Supplied passage:
+-------+

Reexamination Certificate

active

06642987

ABSTRACT:

TECHNICAL FIELD
This disclosure relates generally to fabrication of optical devices, and in particular but not exclusively, relates to fabrication and placement of spacers in an optical projection device, such as a device having liquid crystal on silicon (LCOS) light modulators.
BACKGROUND
LCOS devices, such as LCOS light modulators, are an important component of an optical projection system. LCOS devices, typically embodied in chips for use as “micro-display screens,” can eventually substitute for cathode ray tubes (CRTs) for a monitor or for a television.
One of the important parameters for a high quality LCOS device is the uniformity of the cell gap (sometimes referred to as the “cell spacing”) in the LCOS device (e.g., the LCOS “cell”). In an LCOS device, the cell gap is the space between the upper and lower substrates of the device, with the liquid crystal material being contained within the cell gap. For liquid crystal displays (LCDs), the upper and lower substrates are typically made from a glass material. For LCOS devices, the upper substrate is made from glass, and the lower substrate is made from silicon.
It is common knowledge that a consistency in the thickness and/or uniformity of the liquid crystal material within the cell gap must be achieved in order to obtain a high-quality optical image on the screen. If there is non-uniformity, then colors that should be red may suffer a discernible color shift, for instance, in the display. Spacers are used to help achieve this uniformity—the spacers act as a structural support between the upper and lower substrates to keep the cell gap between the substrates uniform in thickness.

+-------+

Objective 1:
For each statement, say whether it agrees with the passage on LCOS cell gaps, answering yes or no and quoting the words of the passage that decide it. (a) In LCOS devices, the lower substrate is made from silicon. (b) In liquid crystal displays, the upper substrate is typically made from silicon. (c) Spacers help keep the cell gap uniform in thickness.
The entries that follow are unrelated to the passage on LCOS cell gaps.

Listed records:
+-------+

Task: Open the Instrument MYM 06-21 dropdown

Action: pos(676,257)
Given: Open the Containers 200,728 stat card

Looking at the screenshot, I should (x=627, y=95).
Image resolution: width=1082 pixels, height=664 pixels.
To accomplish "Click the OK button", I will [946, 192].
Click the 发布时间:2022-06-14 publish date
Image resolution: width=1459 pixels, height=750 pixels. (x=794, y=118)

+-------+

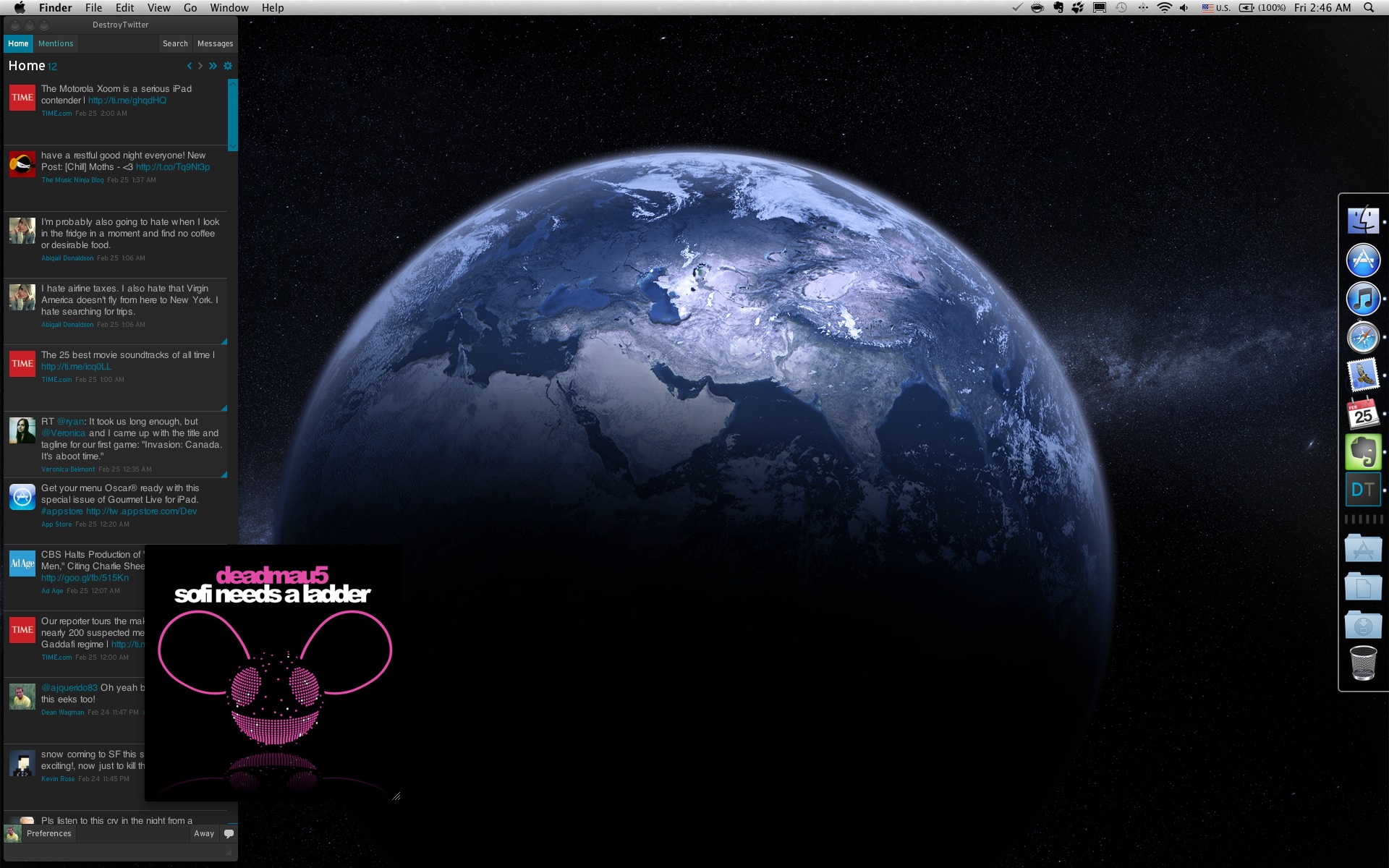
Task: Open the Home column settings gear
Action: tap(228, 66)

+-------+

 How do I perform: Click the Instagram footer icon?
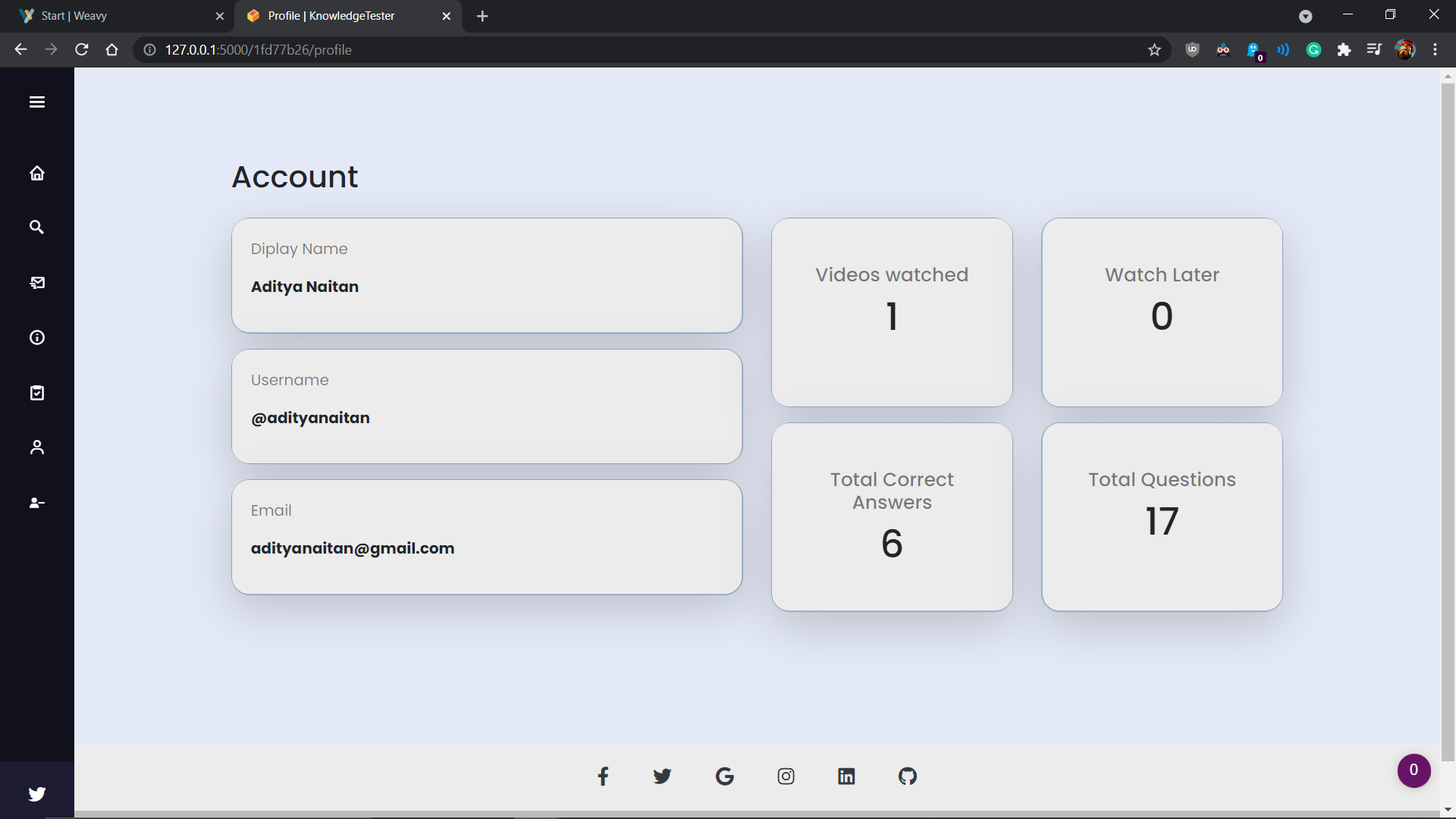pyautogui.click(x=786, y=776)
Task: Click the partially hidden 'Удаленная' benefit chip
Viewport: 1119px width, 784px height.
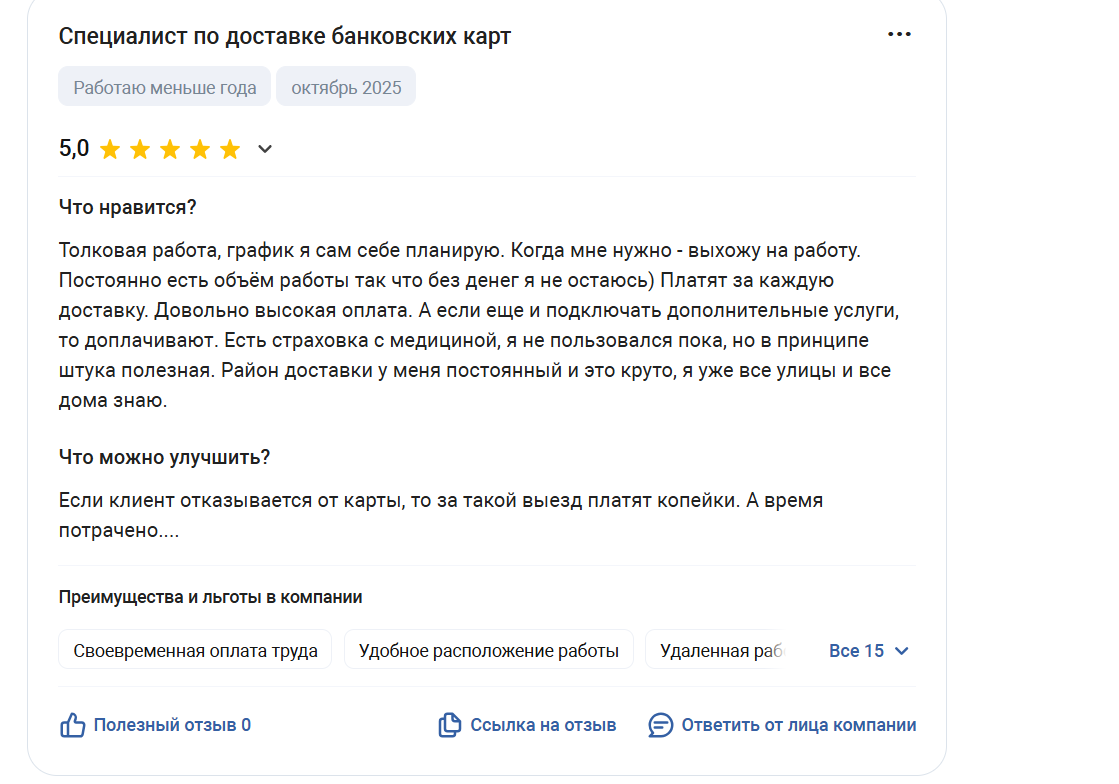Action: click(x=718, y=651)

+-------+

Objective 2:
In the entries, replace "stat card" with "summary card" and leave everything else unchanged. Give only the lines starting at the one that contains "Given: Open the Containers 200,728 stat card" and ending at the one that contains "will [946, 192].".

Task result 1:
(a) Yes: "For LCOS devices, the upper substrate is made from glass, and the lower substrate is made from silicon."
(b) No: "For liquid crystal displays (LCDs), the upper and lower substrates are typically made from a glass material."
(c) Yes: "the spacers act as a structural support between the upper and lower substrates to keep the cell gap between the substrates uniform in thickness."

Task result 2:
Given: Open the Containers 200,728 summary card

Looking at the screenshot, I should (x=627, y=95).
Image resolution: width=1082 pixels, height=664 pixels.
To accomplish "Click the OK button", I will [946, 192].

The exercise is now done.